In 2011, the museum began a "Catfest", a celebration of its cat population. Catfest has included cat painting contests and scavenger hunts for children.

In May 2013, the count had grown to 74 neutered cats of both sexes, according to Haltunen. There are kitchens for preparing their food ("they all have different preferences"), and even a small hospital.

As of 2013, donations (a €400-per-month payment from the charity Pro Animale, and the sponsorship of Royal Canin) fund the presence of the cats.

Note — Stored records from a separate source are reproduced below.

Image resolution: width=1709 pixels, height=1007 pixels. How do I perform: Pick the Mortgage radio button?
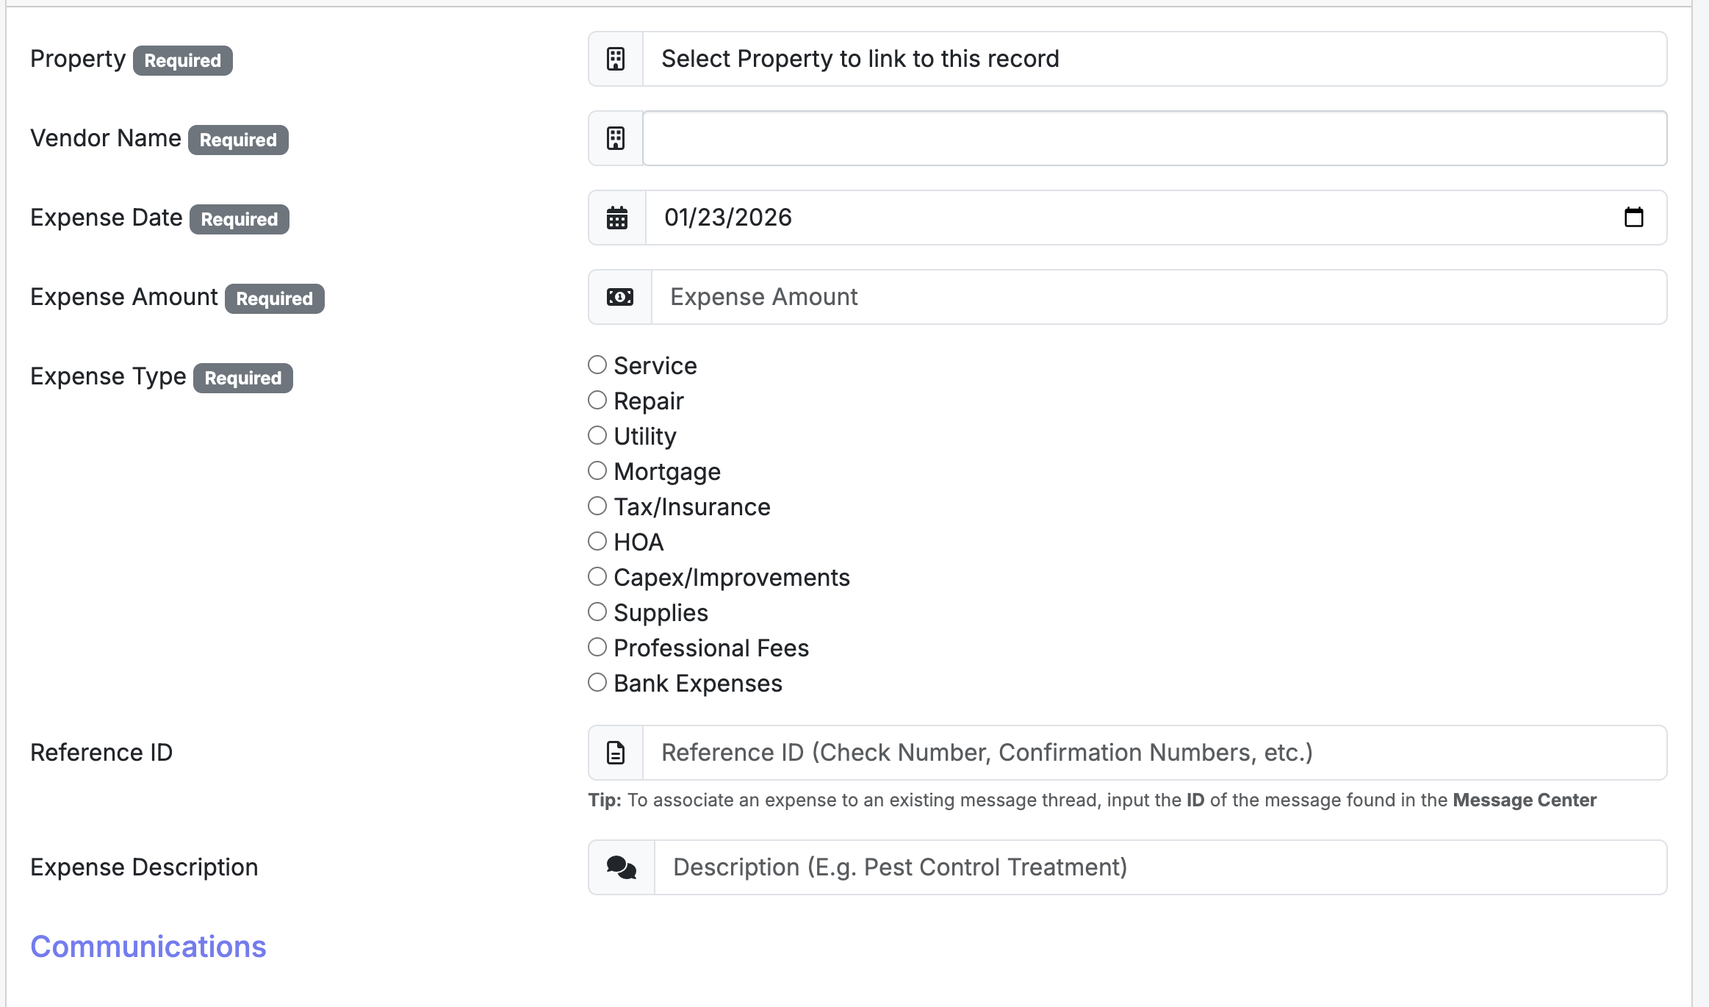coord(597,471)
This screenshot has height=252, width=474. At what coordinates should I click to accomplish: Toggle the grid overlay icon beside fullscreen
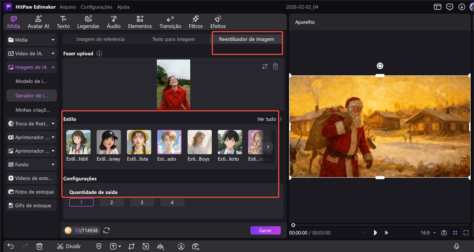[454, 233]
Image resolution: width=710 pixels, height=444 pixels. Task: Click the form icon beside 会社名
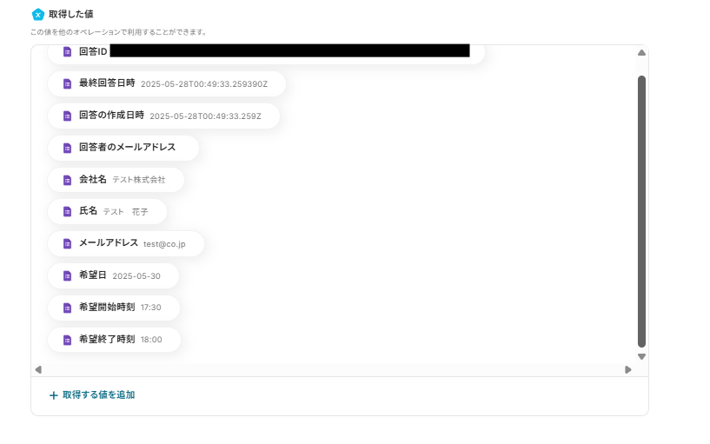point(67,180)
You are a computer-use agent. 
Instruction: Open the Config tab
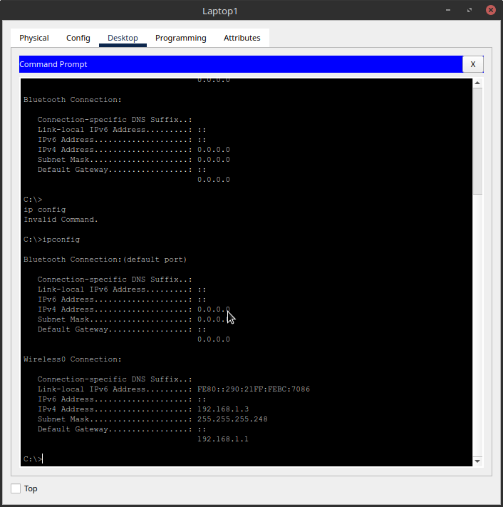point(78,38)
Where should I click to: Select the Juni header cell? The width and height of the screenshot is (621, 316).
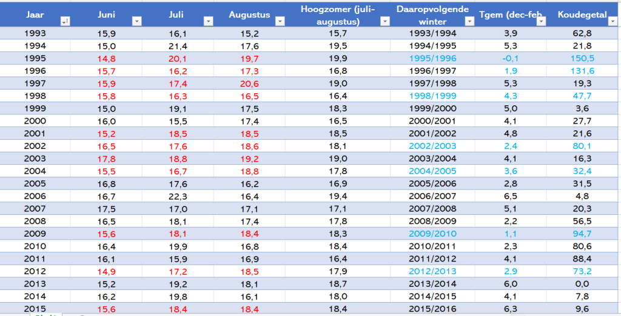point(107,15)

Beginning in 2015, because of the number of visiting tourists, a website has been set up by the museum for people who may be interested in adopting a cat. "It is an honour to adopt a Hermitage cat", one potential cat owner was told.

== Hermitage Cat Day ==
Every spring, the Hermitage Museum holds Hermitage Cat Day (until 2012, the event was called March Cat Day at the Hermitage). The celebration was first held in 1998 and has been held regularly since 2005. Since 2011, the celebration has been included in the museum’s official calendar of commemorative and festive dates. In addition to honouring the cats, the event introduces children to art. It is usually held in April or early May.

On this day, all the cats are brought out for the public so that visitors can see them, and the basements and attics where the cats live are opened to visitors. During the celebration, cat-themed exhibitions, games, quizzes, and competitions for children and adults are organised; paintings from the Hermitage collection by famous masters depicting cats, as well as works by contemporary artists, are also presented.

A fairy-tale legend is associated with the cats, according to which they are cared for by magical little people called hermits and hermitesses. They live in museums and old houses, and at night they play with the cats, keep track of them, and knit “magic scarves” from their fur. Museum staff and admirers call the cats 'ermiks'.